В тот день, когда Вера предстала перед магистратским судом по обвинению в убийстве, мой отец ходил по дому, собирая и пряча все, что могло связать его с ней. И уничтожал – я в этом не сомневалась. Возможно, это звучит грубо. Отца никак не назовешь бесчувственным, вовсе нет, однако он придавал большое значение приличиям – а также своей честности и потребности быть вне подозрений. Никто не должен знать, что Вера Хильярд его сестра – особенно банк и его клиенты. Отец горевал молча, позволив ужасной тайне грызть его изнутри. Внешне он вел себя так, словно Веры никогда не существовало.

О том, что произошло в тот вечер, мне рассказала мать. Меня не было дома – я сидела в Кембридже, ошеломленная тем, что прочла в газете. Отец вернулся из банка. Отказался от ужина – и еще два дня вообще ничего не ел. Потом задал матери вопрос, какой банковские служащие обычно не задают женам:

– У нас где-нибудь есть сейф?

Она сказала где.
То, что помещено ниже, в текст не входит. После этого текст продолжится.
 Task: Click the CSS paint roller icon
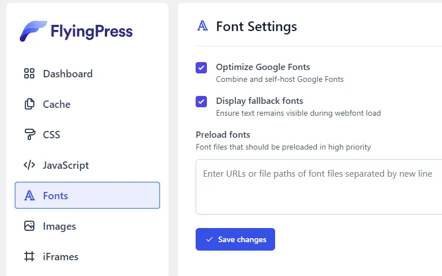[29, 135]
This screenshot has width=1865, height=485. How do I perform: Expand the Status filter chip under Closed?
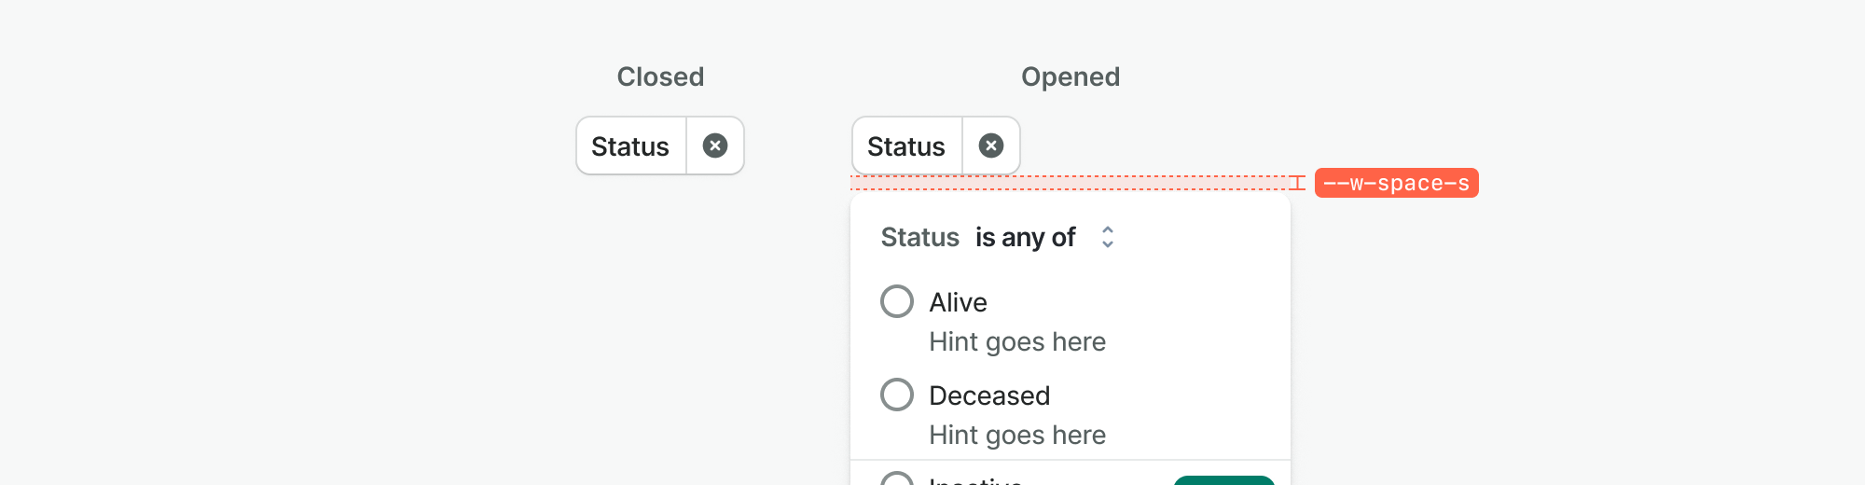click(x=630, y=146)
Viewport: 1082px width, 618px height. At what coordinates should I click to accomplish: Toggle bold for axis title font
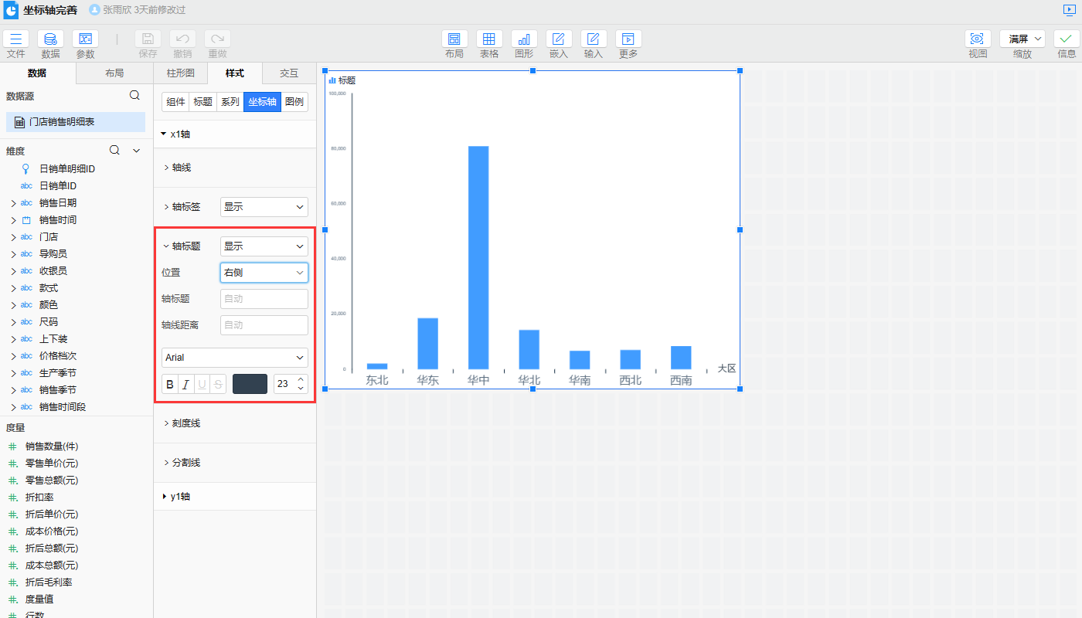[170, 384]
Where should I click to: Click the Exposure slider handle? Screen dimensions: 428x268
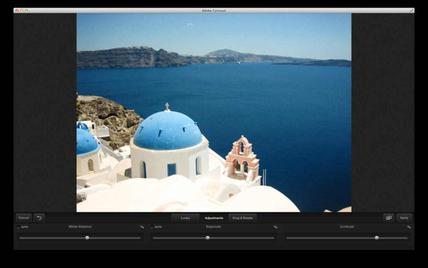click(207, 238)
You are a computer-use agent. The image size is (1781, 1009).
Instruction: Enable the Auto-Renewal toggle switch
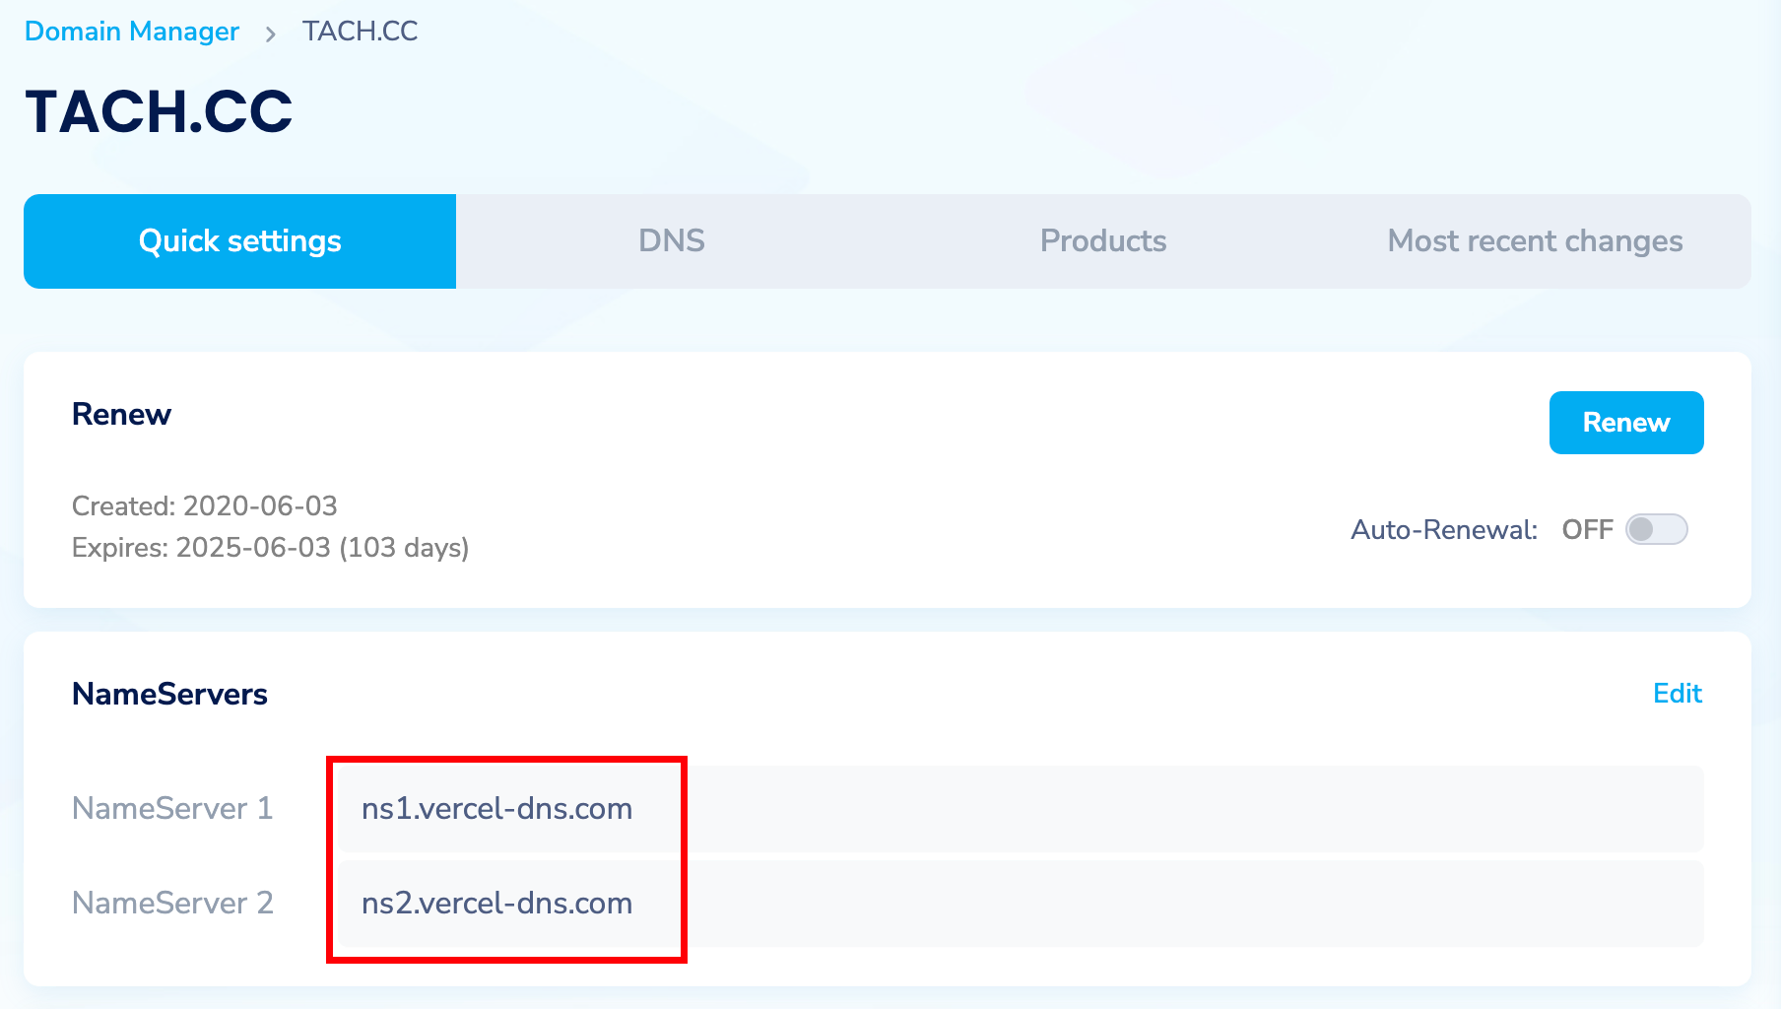[1656, 529]
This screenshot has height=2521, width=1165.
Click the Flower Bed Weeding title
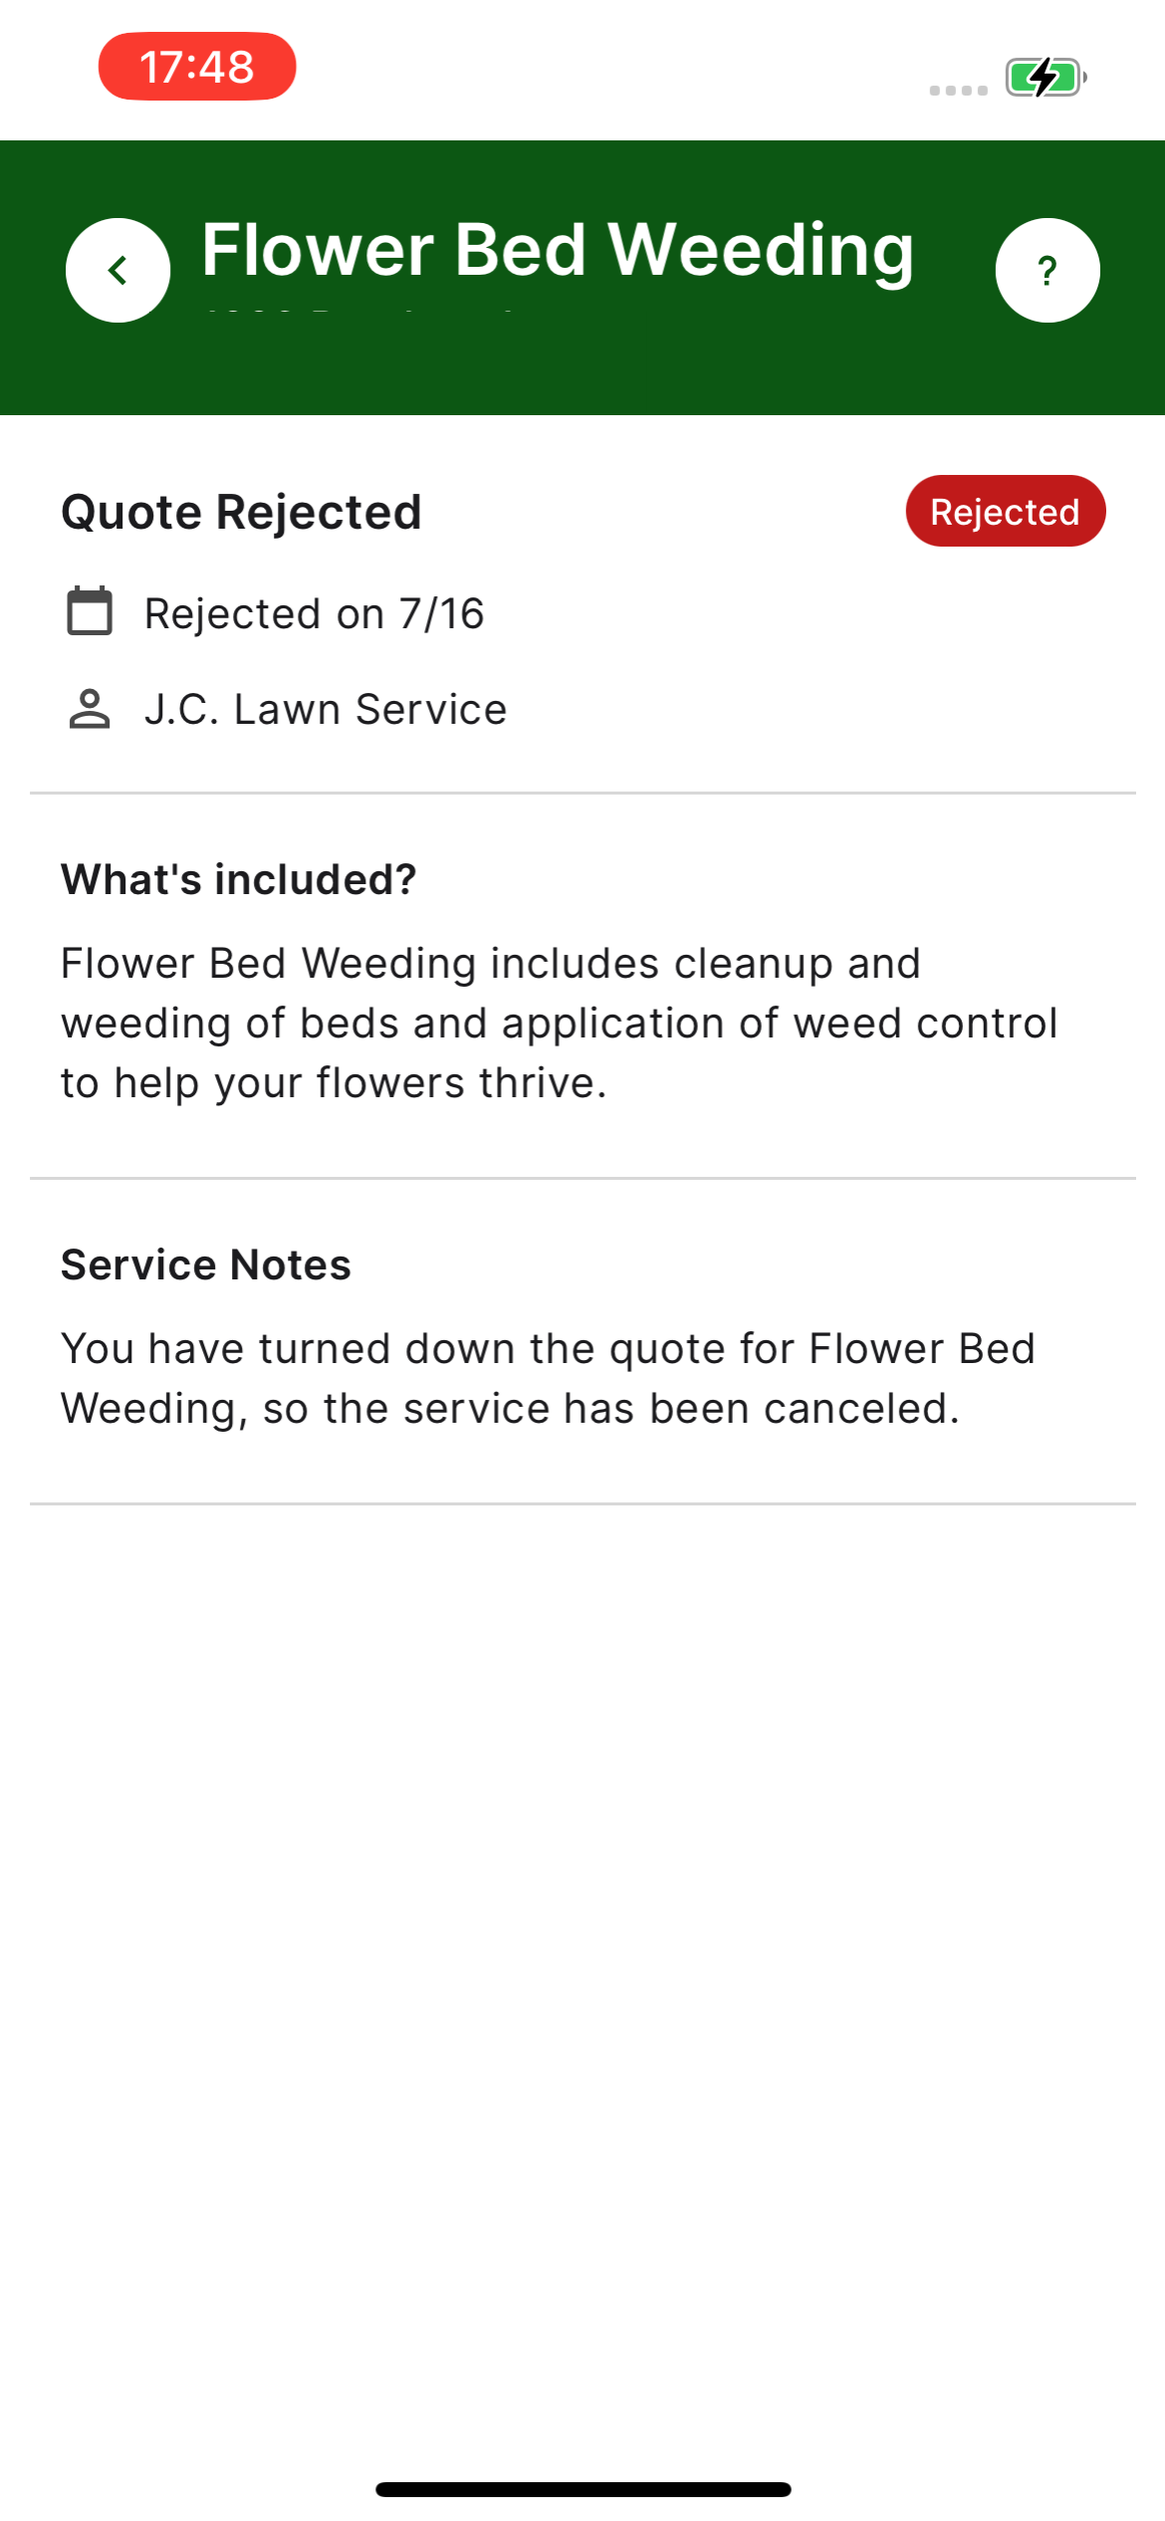pos(558,250)
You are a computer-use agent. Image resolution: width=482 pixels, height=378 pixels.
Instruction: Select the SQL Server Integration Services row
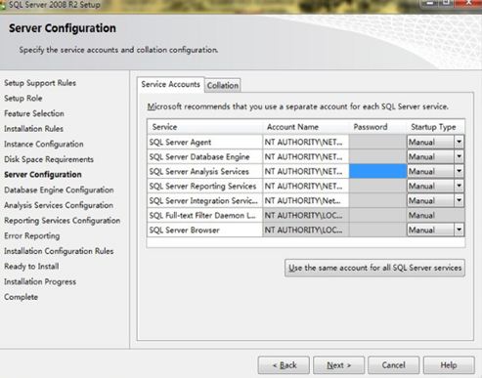coord(306,200)
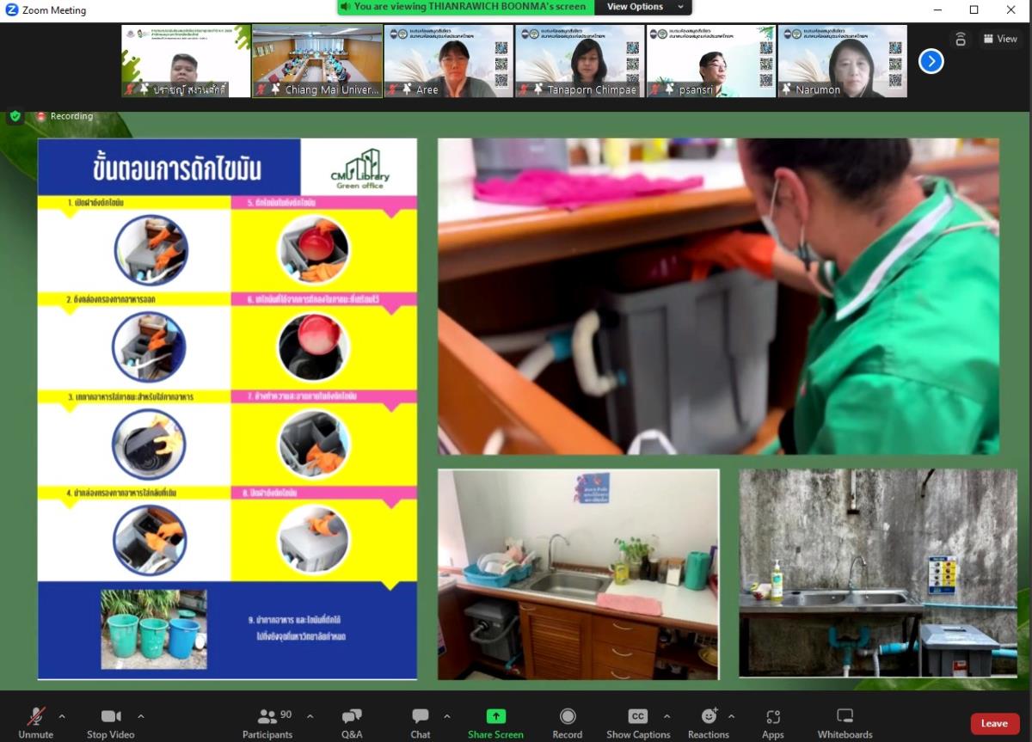1032x742 pixels.
Task: Expand the Participants options caret
Action: coord(310,715)
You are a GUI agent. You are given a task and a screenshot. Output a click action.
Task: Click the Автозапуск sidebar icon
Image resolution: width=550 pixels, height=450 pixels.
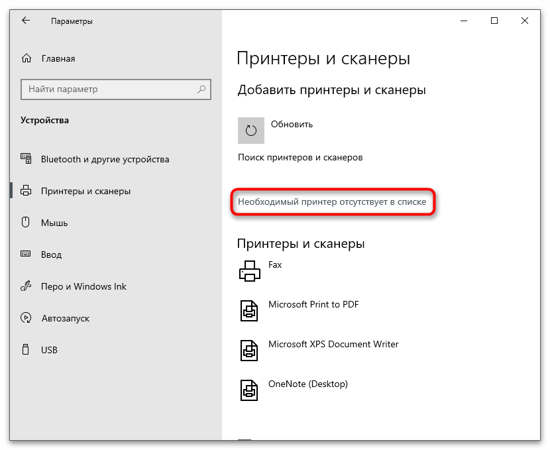point(27,318)
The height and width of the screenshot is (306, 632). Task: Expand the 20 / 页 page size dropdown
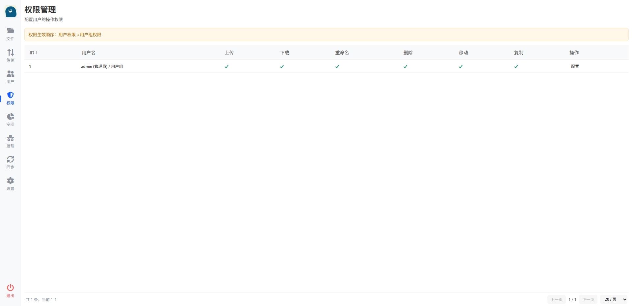[615, 299]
Отец отнес сейф наверх, в свободную спальню, комнату, где однажды ночевала Иден, что привело в ярость мою мать, поскольку он испачкал пылью мебель; там, укрывшись от нее – он не смог бы заниматься этим серьезным делом, почти священнодействием, у нее на глазах, – отец наполнил сейф письмами сестры и фотографиями, на которых они были запечатлены вместе. В комнате, где осталась мать, в нашей гостиной, висели два снимка в рамках, портрет Веры и портрет Иден в подвенечном платье. Отец вернулся и извлек фотографии из рамок. У одной тыльная сторона представляла собой нечто вроде дверцы на петлях и удерживалась зажимами, а другая была просто закрыта листом проклеенной бумаги, которую отец сорвал одним движением, торопясь избавить комнату от Веры и ее маленького сына. Он порезал палец о кромку тонкого стекла, и коричневое пятно на краю фотографии, круглое и – для того, кто не знает – необъяснимое, – это его кровь.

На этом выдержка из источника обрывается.